WORKING DATA.
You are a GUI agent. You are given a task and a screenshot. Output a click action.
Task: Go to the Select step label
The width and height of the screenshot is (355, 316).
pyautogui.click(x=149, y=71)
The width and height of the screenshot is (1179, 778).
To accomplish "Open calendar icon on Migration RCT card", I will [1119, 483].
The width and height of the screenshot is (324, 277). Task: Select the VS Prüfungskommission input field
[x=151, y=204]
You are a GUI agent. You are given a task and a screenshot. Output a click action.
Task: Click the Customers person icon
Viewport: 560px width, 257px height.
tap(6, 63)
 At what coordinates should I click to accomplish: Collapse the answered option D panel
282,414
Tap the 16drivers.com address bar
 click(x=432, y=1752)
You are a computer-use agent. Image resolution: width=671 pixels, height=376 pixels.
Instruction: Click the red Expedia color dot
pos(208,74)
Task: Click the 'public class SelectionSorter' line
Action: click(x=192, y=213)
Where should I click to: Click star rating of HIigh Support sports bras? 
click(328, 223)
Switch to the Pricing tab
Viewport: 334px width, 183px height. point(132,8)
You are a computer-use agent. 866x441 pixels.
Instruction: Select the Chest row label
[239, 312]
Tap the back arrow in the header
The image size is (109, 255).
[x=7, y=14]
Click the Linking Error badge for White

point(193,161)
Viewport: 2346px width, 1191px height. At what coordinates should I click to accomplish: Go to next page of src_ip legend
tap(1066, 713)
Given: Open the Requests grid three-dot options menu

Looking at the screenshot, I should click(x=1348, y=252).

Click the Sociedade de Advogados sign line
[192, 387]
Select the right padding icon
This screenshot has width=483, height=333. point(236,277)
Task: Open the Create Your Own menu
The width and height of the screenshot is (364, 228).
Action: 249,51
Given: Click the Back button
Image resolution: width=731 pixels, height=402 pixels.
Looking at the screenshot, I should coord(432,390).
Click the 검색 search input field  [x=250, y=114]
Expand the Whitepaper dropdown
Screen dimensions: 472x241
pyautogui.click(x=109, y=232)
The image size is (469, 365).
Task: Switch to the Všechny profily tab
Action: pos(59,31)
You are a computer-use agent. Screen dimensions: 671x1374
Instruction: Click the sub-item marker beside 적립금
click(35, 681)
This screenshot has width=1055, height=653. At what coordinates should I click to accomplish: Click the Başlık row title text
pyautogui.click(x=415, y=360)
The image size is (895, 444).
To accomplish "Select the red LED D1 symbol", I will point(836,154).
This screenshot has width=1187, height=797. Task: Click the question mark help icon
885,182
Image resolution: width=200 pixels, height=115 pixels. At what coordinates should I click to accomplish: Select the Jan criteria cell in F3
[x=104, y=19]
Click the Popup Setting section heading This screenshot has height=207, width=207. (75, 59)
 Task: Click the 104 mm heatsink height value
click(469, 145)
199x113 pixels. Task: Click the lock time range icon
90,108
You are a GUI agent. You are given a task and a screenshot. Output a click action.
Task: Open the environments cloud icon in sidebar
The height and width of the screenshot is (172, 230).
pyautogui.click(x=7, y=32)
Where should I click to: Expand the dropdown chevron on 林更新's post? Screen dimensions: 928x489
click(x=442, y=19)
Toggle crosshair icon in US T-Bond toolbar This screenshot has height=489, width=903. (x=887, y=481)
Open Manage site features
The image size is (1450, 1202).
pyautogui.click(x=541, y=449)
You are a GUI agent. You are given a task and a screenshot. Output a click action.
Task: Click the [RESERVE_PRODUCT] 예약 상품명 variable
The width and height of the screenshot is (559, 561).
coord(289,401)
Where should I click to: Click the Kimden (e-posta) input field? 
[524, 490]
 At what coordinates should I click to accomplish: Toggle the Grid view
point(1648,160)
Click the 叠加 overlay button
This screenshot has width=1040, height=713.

WORK ORDER. The answer should be one number, the count of lines in this material that include the word "computer".

RESULT OF THIS TASK. 3